TO DO -
Below are several entries. Transcribe exactly those lines that fall from the one with "The height and width of the screenshot is (418, 600)." through the one with "The image size is (980, 465).", end lines included.

RECORDS SHOWN -
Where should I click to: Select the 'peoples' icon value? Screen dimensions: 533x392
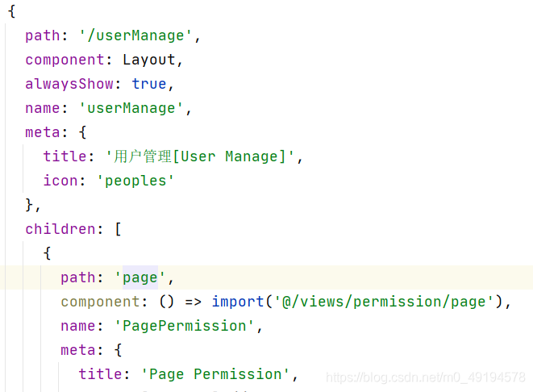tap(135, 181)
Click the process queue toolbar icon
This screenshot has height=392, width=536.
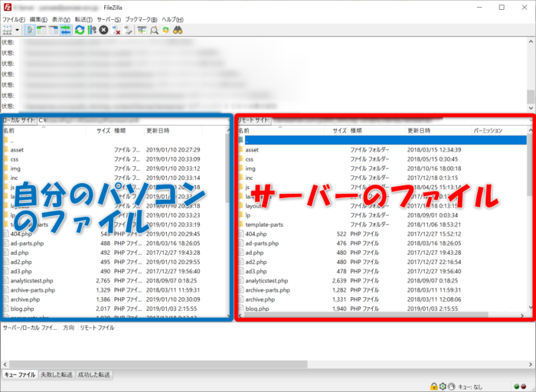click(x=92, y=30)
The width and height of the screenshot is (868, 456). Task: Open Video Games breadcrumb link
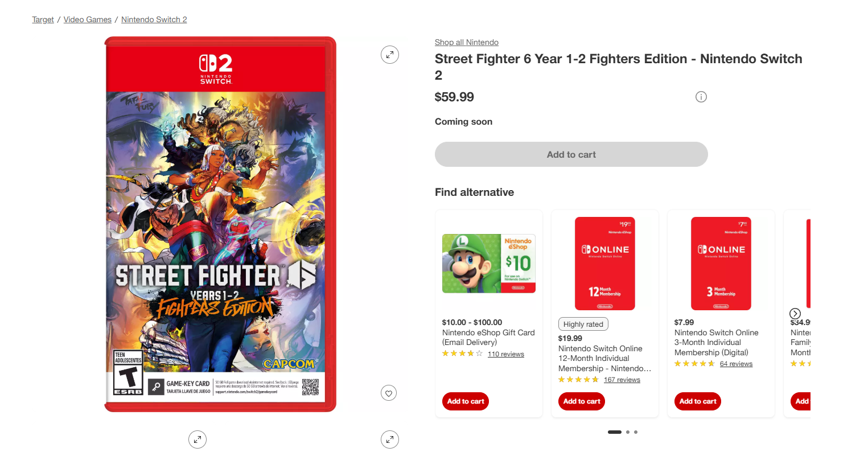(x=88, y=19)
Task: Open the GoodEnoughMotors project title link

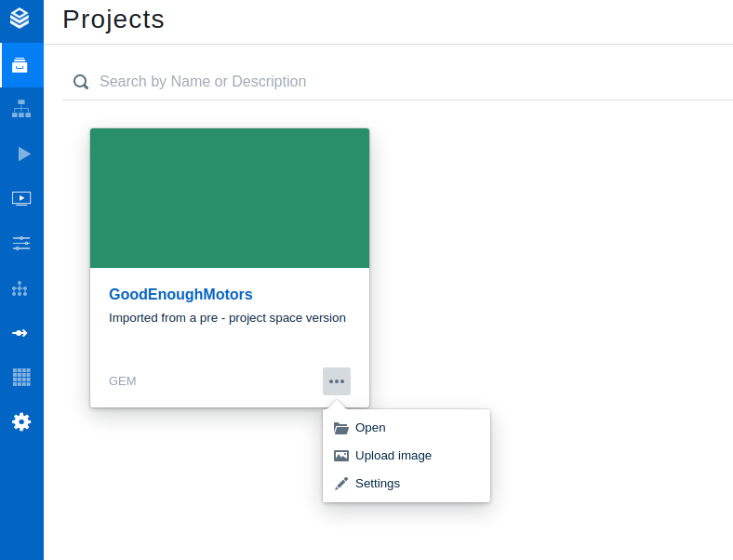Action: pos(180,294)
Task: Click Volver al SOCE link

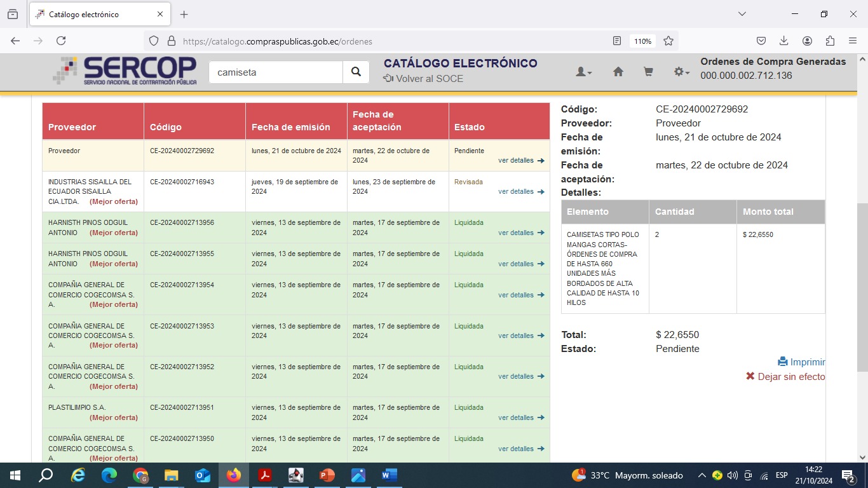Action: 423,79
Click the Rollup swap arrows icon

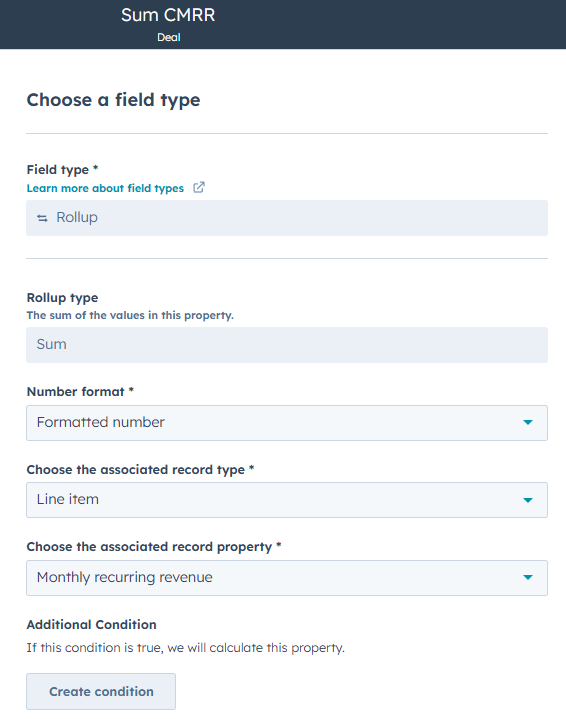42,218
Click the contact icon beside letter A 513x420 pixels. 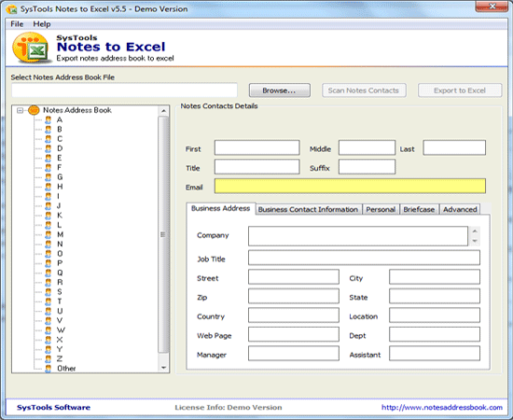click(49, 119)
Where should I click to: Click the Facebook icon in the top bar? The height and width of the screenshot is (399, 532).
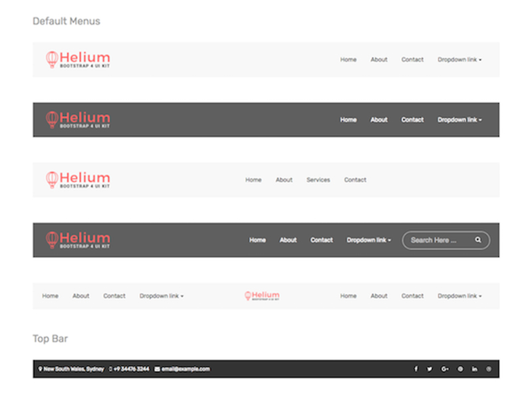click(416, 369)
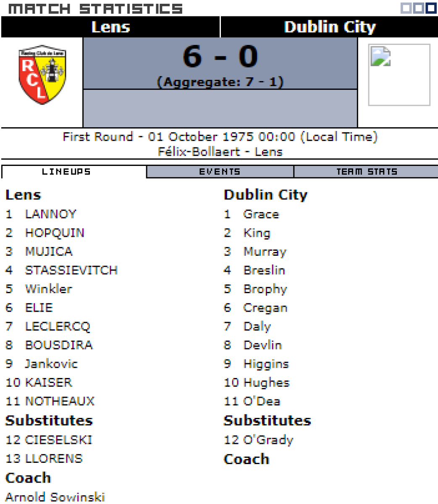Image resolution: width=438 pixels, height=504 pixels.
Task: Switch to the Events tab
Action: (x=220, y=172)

==

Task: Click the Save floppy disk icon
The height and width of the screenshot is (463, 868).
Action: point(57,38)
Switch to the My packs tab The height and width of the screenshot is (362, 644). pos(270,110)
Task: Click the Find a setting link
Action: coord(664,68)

---

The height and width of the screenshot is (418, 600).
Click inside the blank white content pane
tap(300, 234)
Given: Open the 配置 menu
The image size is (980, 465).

OUTPUT -
The height and width of the screenshot is (418, 600).
Click inside the blank white content pane
tap(300, 234)
Given: Open the 配置 menu
The image size is (980, 465).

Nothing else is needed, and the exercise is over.